[Collected data]
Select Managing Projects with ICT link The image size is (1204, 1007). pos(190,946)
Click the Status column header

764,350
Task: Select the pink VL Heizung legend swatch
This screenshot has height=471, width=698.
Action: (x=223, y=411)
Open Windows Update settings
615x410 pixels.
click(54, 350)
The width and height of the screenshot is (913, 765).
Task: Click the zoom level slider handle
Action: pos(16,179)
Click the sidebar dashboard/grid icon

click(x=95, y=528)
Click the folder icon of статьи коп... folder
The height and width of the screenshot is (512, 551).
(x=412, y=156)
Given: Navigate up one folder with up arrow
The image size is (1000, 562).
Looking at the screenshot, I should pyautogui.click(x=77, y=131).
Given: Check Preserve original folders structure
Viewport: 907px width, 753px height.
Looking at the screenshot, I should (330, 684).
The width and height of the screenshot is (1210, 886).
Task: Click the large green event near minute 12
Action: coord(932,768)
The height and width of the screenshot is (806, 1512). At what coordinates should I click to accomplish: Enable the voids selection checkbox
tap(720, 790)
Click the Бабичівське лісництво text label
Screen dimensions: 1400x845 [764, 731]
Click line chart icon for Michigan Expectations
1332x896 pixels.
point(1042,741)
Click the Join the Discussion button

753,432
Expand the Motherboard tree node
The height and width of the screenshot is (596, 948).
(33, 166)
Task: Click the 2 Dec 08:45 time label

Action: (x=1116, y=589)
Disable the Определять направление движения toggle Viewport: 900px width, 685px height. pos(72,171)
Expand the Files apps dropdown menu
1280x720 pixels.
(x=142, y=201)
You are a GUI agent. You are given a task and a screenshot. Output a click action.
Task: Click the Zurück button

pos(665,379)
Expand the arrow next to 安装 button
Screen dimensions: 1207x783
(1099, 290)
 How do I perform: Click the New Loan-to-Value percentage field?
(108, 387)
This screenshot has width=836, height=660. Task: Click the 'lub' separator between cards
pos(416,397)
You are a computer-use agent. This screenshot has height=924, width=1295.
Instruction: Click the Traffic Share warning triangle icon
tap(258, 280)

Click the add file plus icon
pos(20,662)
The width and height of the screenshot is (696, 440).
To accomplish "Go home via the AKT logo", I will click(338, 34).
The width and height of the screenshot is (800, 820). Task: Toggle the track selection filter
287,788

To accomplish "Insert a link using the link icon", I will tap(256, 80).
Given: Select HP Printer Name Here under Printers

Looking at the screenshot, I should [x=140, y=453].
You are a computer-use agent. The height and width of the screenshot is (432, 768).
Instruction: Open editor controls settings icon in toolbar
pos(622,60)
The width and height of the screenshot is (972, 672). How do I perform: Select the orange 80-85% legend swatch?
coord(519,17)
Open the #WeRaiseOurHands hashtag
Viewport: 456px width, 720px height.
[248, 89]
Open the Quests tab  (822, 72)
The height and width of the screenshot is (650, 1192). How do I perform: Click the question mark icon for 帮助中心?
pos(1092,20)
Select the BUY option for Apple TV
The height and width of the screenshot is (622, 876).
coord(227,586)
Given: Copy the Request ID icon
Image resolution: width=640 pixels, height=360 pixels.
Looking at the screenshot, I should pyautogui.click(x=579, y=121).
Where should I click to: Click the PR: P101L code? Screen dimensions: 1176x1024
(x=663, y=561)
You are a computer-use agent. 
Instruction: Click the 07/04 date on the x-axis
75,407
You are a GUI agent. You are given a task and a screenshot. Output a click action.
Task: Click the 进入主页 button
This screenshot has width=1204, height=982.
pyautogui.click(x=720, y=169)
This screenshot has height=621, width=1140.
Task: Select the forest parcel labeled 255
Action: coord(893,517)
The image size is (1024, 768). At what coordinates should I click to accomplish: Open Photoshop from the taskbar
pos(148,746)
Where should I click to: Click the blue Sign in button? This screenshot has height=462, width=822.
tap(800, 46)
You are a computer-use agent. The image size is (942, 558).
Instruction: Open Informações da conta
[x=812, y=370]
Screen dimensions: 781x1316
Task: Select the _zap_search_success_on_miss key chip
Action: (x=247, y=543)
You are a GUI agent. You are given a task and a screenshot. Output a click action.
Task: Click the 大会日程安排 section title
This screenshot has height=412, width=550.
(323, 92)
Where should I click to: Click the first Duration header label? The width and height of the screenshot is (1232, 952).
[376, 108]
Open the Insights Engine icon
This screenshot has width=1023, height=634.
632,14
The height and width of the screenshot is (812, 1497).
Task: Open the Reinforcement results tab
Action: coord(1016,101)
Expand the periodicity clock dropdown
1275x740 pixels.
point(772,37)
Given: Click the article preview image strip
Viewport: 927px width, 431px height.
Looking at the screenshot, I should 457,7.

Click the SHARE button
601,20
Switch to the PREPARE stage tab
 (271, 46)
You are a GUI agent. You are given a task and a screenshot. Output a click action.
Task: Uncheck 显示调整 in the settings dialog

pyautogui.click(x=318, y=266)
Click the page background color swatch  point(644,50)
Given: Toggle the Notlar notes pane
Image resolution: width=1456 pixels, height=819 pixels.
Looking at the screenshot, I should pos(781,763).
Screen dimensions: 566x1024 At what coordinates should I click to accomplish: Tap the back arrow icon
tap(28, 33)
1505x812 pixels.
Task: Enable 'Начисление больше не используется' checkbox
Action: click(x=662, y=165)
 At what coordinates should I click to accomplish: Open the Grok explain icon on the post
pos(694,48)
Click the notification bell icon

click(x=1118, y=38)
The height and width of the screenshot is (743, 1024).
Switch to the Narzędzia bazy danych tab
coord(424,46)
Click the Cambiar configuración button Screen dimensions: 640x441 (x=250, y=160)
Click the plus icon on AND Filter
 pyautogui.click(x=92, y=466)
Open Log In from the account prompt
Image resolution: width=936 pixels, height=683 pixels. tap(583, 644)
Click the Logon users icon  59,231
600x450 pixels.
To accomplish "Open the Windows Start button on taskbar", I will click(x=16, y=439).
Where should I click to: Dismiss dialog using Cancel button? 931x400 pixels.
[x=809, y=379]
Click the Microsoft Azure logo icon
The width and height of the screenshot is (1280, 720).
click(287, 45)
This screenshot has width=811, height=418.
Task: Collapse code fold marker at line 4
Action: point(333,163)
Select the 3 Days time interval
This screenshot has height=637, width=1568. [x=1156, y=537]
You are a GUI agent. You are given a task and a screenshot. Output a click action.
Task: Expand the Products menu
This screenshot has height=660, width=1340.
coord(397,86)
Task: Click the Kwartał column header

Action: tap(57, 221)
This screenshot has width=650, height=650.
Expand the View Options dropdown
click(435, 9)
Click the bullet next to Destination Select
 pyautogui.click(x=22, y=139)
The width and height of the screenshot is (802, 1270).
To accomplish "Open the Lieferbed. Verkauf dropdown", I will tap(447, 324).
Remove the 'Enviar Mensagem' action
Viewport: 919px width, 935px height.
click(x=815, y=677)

> _ASSIGNED TASK_
Return only the lines of the records in which the string "computer" appears.

> _RESULT FOR THIS EXERCISE_
You are a computer-use agent. This screenshot has height=924, width=1295.
You are a computer-use agent. The height and width of the screenshot is (432, 768).
You are a computer-use agent. 
You are a computer-use agent. The image size is (942, 558).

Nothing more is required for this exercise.